* [Work instruction]
Only certain lines below are wanted: those starting at the line containing "This screenshot has height=799, width=1512." and ending at the line containing "Task: Click inside the browser address bar", both included, each retyped exactly.

* [Given records]

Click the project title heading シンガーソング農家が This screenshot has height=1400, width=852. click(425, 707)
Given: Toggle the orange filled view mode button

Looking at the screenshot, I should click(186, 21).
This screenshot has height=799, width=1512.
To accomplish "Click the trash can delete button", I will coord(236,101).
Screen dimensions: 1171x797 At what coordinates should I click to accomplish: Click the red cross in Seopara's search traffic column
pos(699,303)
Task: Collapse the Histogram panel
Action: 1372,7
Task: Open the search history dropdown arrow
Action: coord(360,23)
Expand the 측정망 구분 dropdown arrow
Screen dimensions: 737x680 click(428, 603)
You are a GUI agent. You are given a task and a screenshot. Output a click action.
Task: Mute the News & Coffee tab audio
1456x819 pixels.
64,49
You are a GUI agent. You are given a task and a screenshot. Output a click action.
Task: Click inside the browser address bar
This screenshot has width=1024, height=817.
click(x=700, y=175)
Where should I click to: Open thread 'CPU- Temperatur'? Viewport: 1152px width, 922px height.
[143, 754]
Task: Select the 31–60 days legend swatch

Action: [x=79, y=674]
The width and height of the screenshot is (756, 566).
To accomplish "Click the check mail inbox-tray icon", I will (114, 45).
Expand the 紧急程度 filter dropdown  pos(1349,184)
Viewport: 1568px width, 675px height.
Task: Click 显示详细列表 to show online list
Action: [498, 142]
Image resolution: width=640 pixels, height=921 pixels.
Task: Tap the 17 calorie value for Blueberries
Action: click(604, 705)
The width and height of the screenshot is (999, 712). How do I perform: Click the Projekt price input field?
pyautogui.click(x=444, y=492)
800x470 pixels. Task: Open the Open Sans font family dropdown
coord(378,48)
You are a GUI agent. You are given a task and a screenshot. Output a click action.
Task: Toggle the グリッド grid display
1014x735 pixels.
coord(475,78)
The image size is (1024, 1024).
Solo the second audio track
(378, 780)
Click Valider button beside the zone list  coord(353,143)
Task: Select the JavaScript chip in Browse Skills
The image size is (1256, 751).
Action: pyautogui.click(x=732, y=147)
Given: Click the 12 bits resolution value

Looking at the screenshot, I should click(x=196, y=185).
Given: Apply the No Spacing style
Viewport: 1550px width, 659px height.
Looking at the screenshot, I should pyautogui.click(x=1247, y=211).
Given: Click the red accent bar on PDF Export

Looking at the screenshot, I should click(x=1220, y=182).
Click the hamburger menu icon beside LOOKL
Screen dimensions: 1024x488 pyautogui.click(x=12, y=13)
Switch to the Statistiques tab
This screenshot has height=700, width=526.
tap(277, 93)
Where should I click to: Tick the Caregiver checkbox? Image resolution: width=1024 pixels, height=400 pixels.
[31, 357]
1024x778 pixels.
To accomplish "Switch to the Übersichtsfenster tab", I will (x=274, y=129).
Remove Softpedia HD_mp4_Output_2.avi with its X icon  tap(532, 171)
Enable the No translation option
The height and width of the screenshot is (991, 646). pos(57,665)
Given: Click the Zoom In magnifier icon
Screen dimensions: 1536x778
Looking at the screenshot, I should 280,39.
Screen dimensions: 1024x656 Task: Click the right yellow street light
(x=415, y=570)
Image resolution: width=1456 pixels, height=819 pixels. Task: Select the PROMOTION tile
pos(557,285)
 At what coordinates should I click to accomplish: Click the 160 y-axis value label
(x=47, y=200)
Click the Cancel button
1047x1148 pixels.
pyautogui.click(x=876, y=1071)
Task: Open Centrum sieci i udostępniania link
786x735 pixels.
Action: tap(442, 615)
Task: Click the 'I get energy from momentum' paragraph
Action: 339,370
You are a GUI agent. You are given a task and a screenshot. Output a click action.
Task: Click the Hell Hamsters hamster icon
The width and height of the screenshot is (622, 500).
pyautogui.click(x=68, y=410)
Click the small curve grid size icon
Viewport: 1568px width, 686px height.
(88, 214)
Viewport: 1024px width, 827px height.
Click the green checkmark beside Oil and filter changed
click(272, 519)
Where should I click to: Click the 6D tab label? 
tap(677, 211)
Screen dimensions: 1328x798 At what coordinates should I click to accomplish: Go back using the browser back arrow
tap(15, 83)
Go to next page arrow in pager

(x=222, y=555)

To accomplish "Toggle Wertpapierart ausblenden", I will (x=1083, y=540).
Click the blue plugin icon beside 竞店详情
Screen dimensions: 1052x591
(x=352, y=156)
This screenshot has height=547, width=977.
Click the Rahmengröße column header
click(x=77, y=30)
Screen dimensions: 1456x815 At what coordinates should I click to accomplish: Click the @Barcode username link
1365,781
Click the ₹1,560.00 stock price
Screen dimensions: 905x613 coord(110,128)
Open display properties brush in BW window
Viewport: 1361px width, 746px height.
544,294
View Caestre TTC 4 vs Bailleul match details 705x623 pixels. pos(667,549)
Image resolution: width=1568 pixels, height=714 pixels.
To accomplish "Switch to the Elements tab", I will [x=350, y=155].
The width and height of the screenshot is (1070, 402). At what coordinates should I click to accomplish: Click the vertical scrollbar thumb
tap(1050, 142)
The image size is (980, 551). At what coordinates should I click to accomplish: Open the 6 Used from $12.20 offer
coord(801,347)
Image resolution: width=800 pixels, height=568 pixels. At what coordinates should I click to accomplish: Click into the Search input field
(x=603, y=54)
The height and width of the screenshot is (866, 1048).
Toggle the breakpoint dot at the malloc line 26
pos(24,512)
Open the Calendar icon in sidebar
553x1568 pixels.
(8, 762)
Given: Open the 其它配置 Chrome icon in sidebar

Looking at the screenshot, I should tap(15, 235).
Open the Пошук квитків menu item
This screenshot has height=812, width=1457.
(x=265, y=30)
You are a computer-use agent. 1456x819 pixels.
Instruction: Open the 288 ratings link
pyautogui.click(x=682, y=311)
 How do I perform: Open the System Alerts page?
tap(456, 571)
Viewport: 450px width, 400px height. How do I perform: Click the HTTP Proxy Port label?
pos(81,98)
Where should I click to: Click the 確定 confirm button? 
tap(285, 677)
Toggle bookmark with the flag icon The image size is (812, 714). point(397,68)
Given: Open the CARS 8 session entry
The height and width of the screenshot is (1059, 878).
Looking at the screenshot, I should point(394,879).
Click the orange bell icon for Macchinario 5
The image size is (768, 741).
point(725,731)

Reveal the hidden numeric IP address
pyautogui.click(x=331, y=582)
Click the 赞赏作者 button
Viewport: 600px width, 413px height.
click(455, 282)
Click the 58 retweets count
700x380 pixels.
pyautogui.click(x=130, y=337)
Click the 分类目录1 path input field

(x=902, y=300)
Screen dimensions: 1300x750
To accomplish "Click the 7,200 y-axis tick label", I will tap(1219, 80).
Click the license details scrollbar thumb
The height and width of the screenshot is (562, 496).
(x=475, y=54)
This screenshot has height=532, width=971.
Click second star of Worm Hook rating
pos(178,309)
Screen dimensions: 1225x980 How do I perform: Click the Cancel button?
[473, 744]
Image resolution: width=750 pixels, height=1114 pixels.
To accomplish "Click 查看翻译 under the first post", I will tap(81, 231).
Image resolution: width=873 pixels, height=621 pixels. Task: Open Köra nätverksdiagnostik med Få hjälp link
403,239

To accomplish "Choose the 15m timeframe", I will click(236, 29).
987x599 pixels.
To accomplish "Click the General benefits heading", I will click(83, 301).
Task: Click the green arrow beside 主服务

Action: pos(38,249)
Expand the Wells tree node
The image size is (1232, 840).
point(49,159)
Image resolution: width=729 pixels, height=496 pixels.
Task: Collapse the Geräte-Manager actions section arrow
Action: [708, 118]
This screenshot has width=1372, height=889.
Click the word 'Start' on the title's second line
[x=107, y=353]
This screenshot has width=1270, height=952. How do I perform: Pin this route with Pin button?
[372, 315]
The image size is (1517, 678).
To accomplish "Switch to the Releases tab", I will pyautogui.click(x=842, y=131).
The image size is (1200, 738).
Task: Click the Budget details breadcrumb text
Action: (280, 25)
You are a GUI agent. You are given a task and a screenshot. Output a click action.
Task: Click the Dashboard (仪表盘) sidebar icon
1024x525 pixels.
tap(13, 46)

* [Response area]
This screenshot has height=799, width=1512.
To accomplish "Click the trash can delete button", I will coord(236,101).
Screen dimensions: 1171x797 At what coordinates should I click to accomplish: Click the red cross in Seopara's search traffic column
pos(699,303)
Task: Collapse the Histogram panel
Action: 1372,7
Task: Open the search history dropdown arrow
Action: coord(360,23)
Expand the 측정망 구분 dropdown arrow
Screen dimensions: 737x680 click(428, 603)
You are a GUI agent. You are given a task and a screenshot. Output a click action.
Task: Mute the News & Coffee tab audio
1456x819 pixels.
64,49
You are a GUI agent. You are given a task and a screenshot. Output a click action.
Task: Click inside the browser address bar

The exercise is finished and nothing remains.